Ho avuto cani di ogni foggia, colore, taglia, tipo. Ognuno di loro mi ha lasciato qualcosa, ma con Obelix è stato diverso. Chi ha o ha avuto un Terranova, forse mi può capire: sono cani capaci di fare qualsiasi cosa, intelligenti e scaltri. Se gli dai un comando e non lo eseguono non è che non hanno capito, è che non gliene frega niente di farlo. Tranne in acqua. In acqua è diverso, subentra un meccanismo atavico – soprattutto nei cani più istintivi come il mio – dove sembra che il cervello vada in “modalità off”: l’attivazione (o arousal, come preferite) sale a dismisura, il cane inizia a tirare come un forsennato e a te conduttore spetta il compito di gestirlo.

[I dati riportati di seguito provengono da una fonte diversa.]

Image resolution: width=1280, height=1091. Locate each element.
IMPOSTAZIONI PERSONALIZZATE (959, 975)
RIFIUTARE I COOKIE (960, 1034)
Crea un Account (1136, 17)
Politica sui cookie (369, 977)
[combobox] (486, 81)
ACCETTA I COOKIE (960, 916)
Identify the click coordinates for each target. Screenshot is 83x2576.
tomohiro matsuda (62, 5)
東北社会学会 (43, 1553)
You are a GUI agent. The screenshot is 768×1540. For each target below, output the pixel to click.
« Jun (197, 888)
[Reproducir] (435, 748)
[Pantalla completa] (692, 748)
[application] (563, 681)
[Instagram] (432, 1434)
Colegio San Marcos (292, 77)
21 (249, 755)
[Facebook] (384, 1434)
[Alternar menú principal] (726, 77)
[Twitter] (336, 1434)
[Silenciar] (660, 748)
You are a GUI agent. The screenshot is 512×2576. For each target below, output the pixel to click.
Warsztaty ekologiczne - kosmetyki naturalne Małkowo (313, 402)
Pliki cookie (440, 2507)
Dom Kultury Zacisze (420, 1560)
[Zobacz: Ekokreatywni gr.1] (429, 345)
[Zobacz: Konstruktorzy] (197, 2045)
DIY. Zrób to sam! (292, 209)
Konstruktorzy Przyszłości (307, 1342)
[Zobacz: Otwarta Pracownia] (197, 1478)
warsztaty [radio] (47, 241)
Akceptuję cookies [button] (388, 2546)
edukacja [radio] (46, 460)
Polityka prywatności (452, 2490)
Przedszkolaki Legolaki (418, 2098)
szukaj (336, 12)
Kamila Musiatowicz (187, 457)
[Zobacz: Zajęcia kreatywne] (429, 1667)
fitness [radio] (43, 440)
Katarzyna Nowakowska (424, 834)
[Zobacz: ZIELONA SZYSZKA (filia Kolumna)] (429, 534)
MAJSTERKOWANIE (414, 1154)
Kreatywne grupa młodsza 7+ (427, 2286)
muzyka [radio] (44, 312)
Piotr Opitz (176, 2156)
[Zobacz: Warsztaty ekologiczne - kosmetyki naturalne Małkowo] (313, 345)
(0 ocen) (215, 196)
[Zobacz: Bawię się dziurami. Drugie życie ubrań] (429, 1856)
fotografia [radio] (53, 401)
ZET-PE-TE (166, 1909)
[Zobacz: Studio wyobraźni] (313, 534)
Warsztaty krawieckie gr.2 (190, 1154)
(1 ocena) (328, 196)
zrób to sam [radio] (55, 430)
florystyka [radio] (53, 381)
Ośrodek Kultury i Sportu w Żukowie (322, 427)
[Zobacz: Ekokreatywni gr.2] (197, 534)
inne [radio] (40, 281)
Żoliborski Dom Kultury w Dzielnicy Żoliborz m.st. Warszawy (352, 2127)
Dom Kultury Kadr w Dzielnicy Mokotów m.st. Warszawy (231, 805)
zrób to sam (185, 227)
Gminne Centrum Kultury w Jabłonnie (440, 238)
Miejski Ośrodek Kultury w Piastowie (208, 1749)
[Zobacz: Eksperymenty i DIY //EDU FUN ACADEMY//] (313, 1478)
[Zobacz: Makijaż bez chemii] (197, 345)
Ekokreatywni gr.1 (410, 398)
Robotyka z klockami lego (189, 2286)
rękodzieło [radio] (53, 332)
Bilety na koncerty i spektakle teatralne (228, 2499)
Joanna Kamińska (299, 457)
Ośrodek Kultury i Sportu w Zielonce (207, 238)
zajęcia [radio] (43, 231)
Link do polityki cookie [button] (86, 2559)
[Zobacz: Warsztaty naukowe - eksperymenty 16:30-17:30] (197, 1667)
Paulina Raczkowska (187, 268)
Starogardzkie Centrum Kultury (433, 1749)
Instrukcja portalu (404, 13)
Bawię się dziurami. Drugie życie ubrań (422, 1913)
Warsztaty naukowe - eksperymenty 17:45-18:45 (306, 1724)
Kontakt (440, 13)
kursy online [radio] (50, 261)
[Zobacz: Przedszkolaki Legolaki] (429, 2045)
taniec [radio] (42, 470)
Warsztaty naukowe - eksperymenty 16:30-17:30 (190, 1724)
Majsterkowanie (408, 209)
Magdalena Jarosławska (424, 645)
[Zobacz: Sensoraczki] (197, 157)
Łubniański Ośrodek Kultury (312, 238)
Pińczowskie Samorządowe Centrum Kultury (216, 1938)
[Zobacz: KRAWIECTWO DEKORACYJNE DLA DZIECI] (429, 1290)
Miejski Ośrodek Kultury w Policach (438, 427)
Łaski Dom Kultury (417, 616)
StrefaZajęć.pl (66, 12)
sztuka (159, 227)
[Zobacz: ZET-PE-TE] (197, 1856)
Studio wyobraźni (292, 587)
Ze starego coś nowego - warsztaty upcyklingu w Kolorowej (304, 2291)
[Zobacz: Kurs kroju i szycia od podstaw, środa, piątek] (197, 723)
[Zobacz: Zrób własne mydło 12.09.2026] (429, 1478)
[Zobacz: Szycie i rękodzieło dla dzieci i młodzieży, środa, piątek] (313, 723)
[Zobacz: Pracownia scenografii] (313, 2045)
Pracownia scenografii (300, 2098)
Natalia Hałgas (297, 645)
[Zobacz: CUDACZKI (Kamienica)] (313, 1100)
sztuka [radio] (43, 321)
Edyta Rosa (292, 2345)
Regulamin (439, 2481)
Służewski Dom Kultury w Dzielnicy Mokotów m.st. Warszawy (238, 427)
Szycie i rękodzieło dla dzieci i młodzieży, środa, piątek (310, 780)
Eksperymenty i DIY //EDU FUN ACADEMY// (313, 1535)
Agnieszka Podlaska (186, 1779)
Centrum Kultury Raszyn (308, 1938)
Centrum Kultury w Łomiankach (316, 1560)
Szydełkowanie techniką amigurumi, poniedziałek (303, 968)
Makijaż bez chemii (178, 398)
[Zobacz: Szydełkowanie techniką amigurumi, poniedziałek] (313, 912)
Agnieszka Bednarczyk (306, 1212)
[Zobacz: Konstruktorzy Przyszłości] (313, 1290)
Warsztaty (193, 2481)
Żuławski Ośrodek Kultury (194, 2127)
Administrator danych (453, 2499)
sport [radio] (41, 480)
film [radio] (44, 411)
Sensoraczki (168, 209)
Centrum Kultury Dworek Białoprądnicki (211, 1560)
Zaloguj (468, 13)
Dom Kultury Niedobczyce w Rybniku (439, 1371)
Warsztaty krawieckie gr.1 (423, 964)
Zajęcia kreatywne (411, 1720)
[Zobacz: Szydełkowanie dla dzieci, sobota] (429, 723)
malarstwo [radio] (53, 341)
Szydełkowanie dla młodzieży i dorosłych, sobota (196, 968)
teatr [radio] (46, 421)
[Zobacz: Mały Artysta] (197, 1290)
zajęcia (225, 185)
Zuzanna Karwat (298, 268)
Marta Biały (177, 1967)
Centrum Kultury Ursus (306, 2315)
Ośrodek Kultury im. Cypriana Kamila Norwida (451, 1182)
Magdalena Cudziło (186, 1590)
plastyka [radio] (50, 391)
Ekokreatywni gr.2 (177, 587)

Se non sei in grado, il cane è disubbidiente, tu non sei un buon leader, devi imparare a contenerlo. Non giocarci! I cani da lavoro non giocano. Non farlo camminare troppo! I Terranova non devono camminare, devono nuotare.

Ho accettato questi dogmi per anni, senza mai chiedere da dove provenissero queste certezze, se c’erano stati fatti degli studi, se qualcuno aveva mai provato a lavorare diversamente. Sì, fu la risposta all’ultima domanda. Scoprii che chi la pensava diversamente, ben presto veniva allontanato o comunque messo in condizione di farlo.

Andando in giro per gare in tutta Italia (talvolta anche all’estero), mi resi conto che erano davvero in pochi a non pensarla così. La competizione sportiva cinofila non è poi così diversa dalla competizione sportiva “umana”: se ottieni dei buoni risultati, a chi importano i metodi con i quali li hai ottenuti?

Bè, a me importava. Il mio Obelix cresceva a dismisura, quando compì 11 mesi, io ero incinta di 9. E’ sempre stato un’entusiasta, un giocherellone, un cane con la stazza di un Terranova e lo spirito di un Boxer. Così iniziò la fase di contenimento. Il guinzaglio sempre più corto, il collare sempre più stretto: nessun maschio poteva avvicinarsi, tanto più se giovane e intero. Obelix mostrava segni di intolleranza già a diversi metri di distanza, capitarono le prime risse fortuite con alcuni Retriever, così lui inizio a generalizzare. Abbaiava furiosamente a qualsiasi cane giallo vedesse in lontananza!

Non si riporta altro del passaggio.